• TASK LIST:
1) In the news item about the VAT (ITBIS) exemptions, who angrily denied Deputy Marino Collante's account of the agreements?
2) Pick up the news item about Deputy Marino Collante and the VAT (ITBIS) exemptions after its final sentence, and continue it.

• PROVIDED TEXT:
When Deputy Marino Collante spoke about agreements reached between the government’s economic team and the Chamber of Deputies Finance Commission to withdraw several items from the application of VAT (ITBIS) as reported in yesterday’s Diario Libre (see DR1 Daily News 20 October 2005), Tax Department Director Juan Hernandez angrily denied the information. Other members of the economic team are also pressurizing Collante to withdraw his statements. Diario Libre interprets the reaction as an interest in having the political advantage of releasing the information at the government’s will and reproduces the complete interview with Collante as evidence that their story was genuine.

Collected data entries
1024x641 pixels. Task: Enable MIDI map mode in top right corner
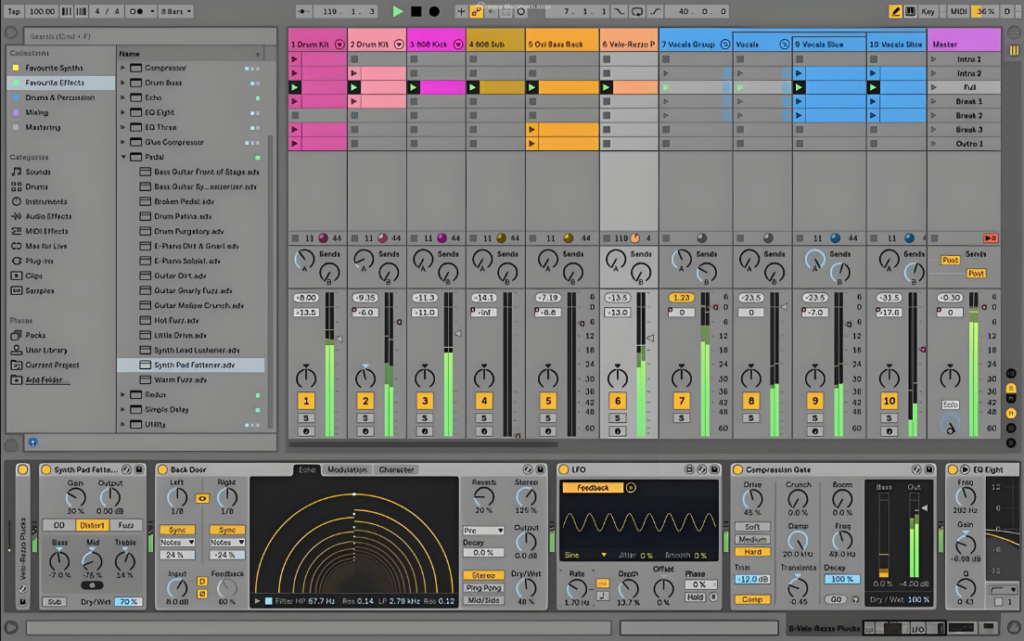point(958,11)
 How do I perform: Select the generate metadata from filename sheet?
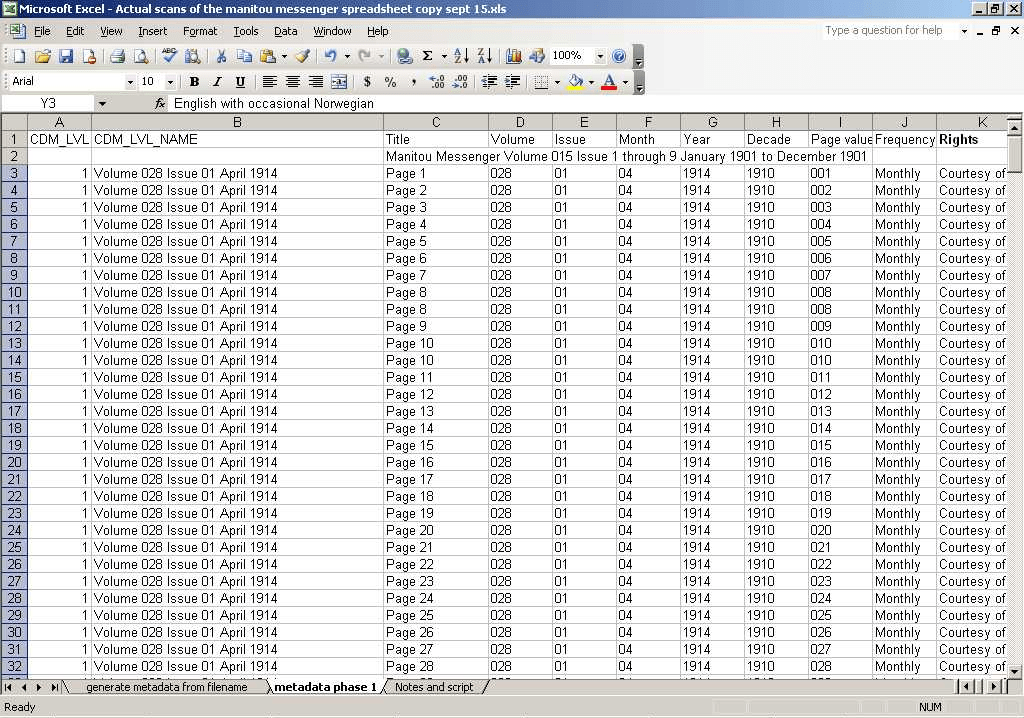[x=172, y=687]
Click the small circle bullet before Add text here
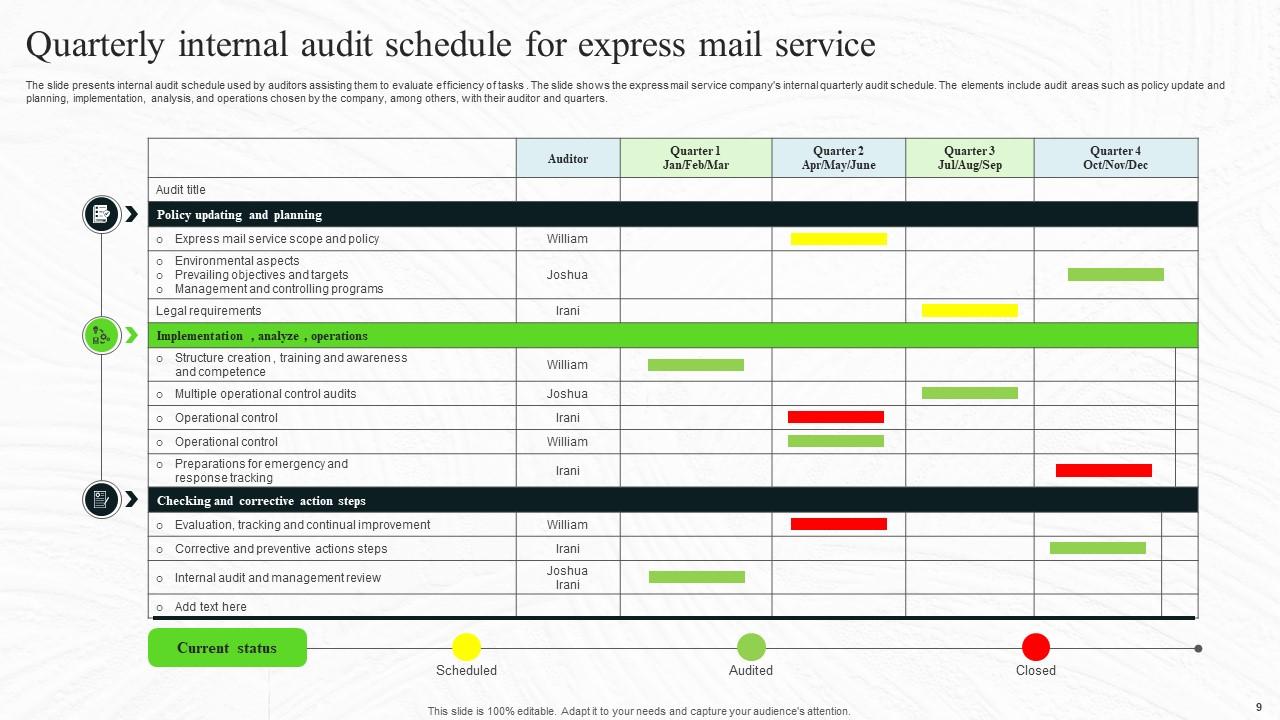Screen dimensions: 1280x720 pos(159,607)
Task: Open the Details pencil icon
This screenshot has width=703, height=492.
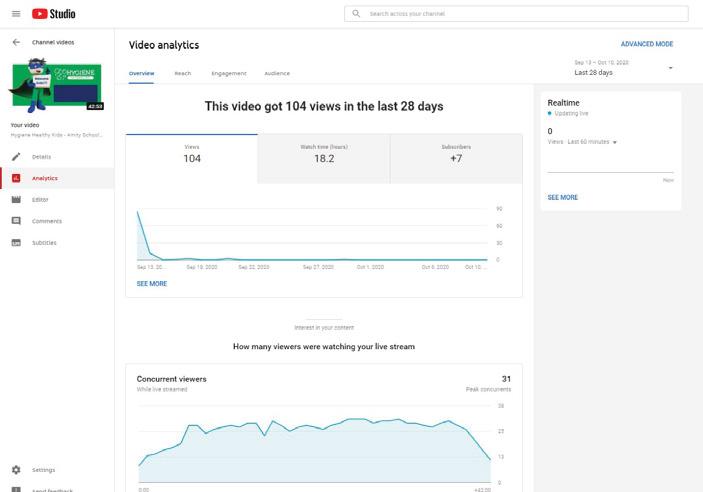Action: (16, 157)
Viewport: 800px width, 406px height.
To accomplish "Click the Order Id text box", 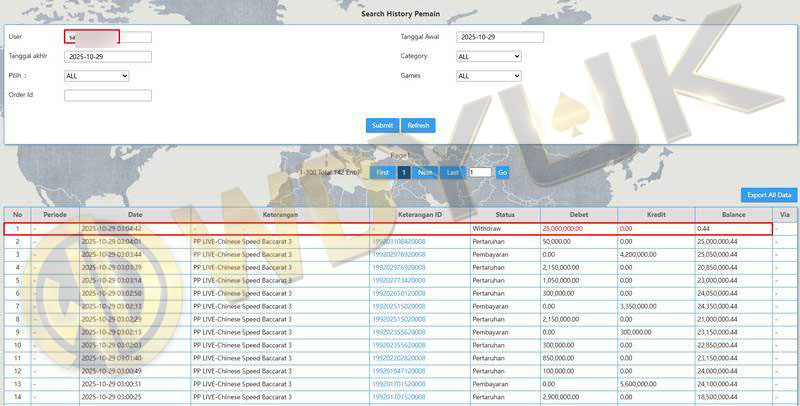I will [107, 96].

• SOLVED PROBLEMS:
1) Tax Department Director Juan Hernandez angrily denied it.

2)
According to Listin Diario, Hernandez stated that since the beginning of the discussion and the design of the tax reform, the government has estimated that the elimination of the 13% exchange rate commission on prices would be neutral. He said that all products are currently taxed with the 13% commission and after the reform there will be products that will not be affected, such as medicines and school supplies. Hernandez specified that the government only wants to recover the income it will stop receiving once the DR-CAFTA accord comes into effect.
El Caribe reports that a Tax Department source has indicated that the Chamber of Deputies Finance Commission agreed to keep coffee, sugar and cooking oil on the list of taxed products when they found out that these products represented 38.1% of the total expected to be collected when the application of VAT is extended.